Humans grasp unfamiliar objects by combining an initial visual estimate with tactile and proprioceptive feedback during interaction. We present ShapeGrasp, a robotic implementation of this approach. The proposed method is an iterative grasp-and-complete pipeline that couples implicit surface visuo-haptic shape completion (creation of full 3D shape from partial information) with physics-based grasp planning. From a single RGB-D view, ShapeGrasp infers a complete shape (point cloud or triangular mesh), generates candidate grasps via rigid-body simulation, and executes the best feasible grasp. Each grasp attempt yields additional geometric constraints -- tactile surface contacts and space occupied by the gripper body -- which are fused to update the object shape.
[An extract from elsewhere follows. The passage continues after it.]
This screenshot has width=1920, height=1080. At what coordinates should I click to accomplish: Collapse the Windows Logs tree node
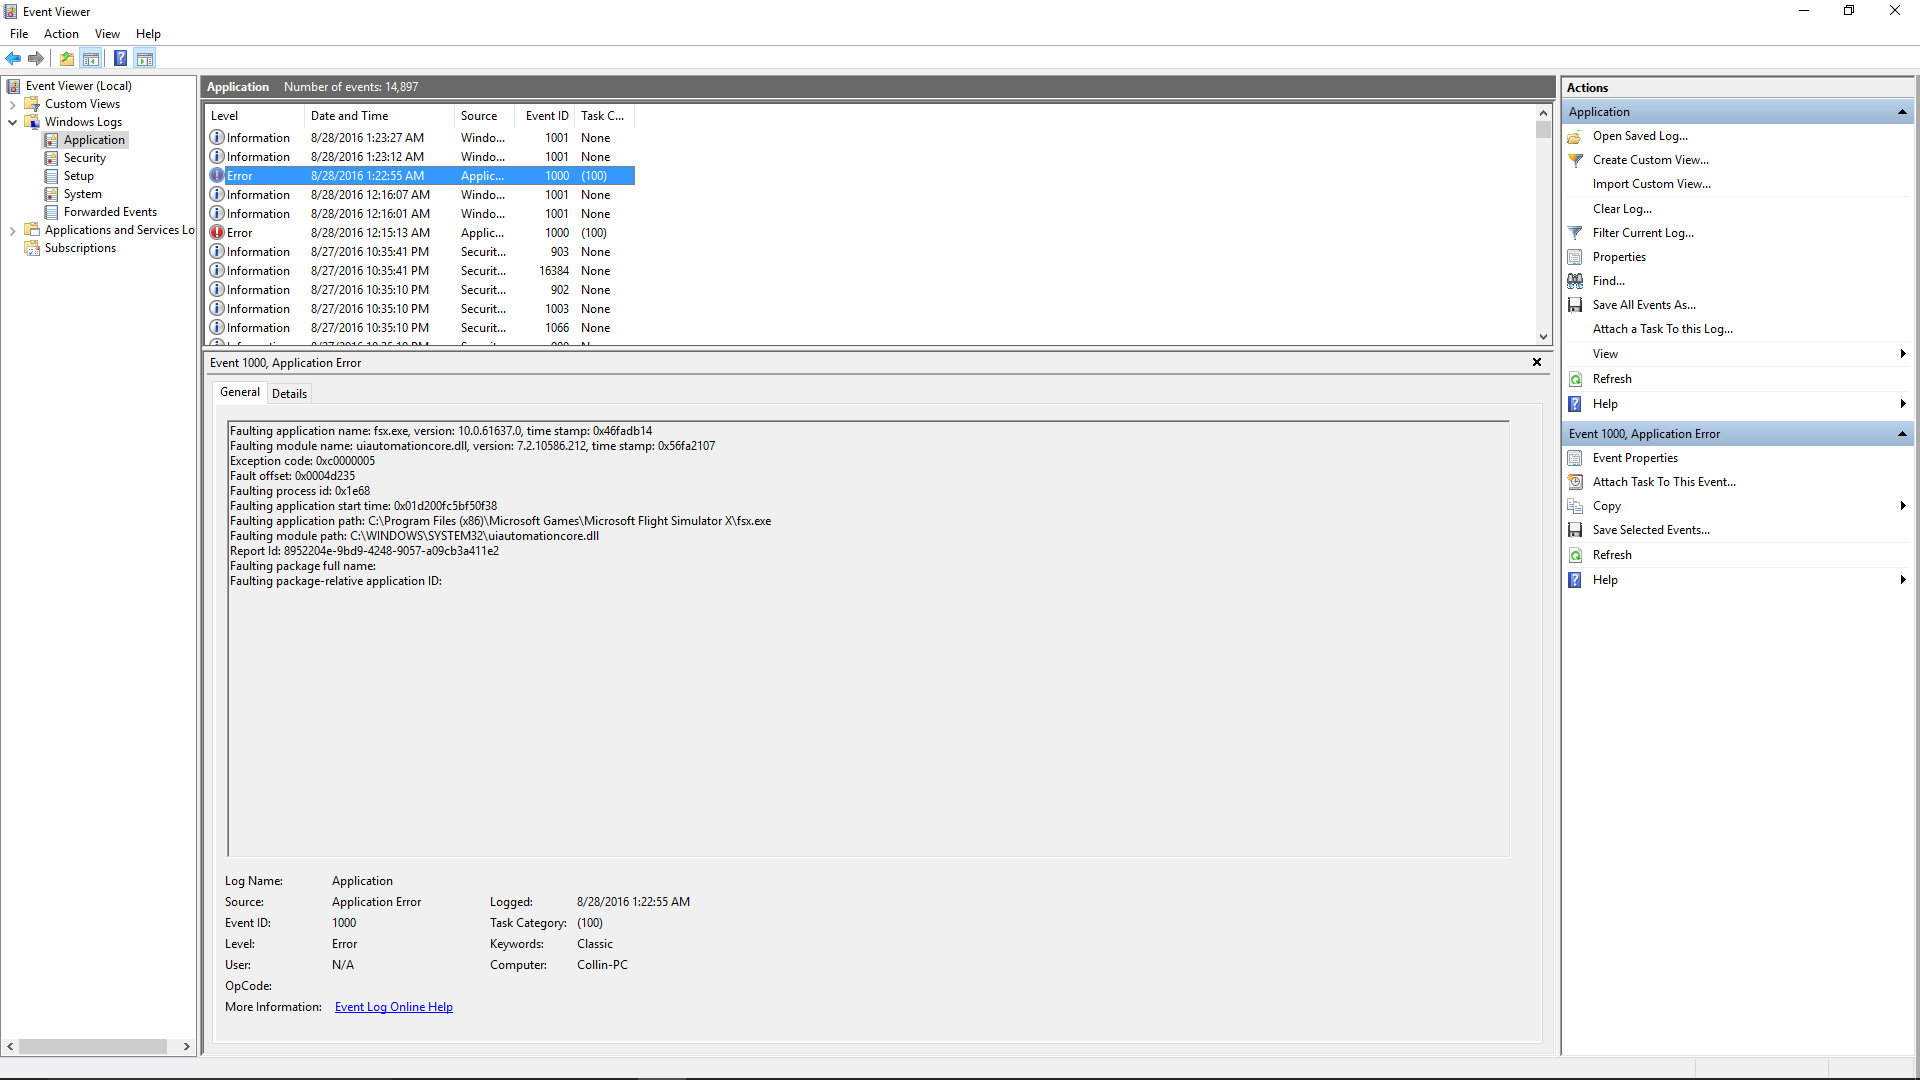pos(12,122)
Failures trigger pose re-estimation and regrasping using the refined shape. We evaluate ShapeGrasp in the real world using two different robots and grippers. To the best of our knowledge, this is the first approach that updates shape representations following a real-world grasp. We achieved superior results over baselines for both grippers (grasp success rate of 84% with a three-finger gripper and 91% with a two-finger gripper), while improving the 3D shape reconstruction quality in all evaluation metrics used.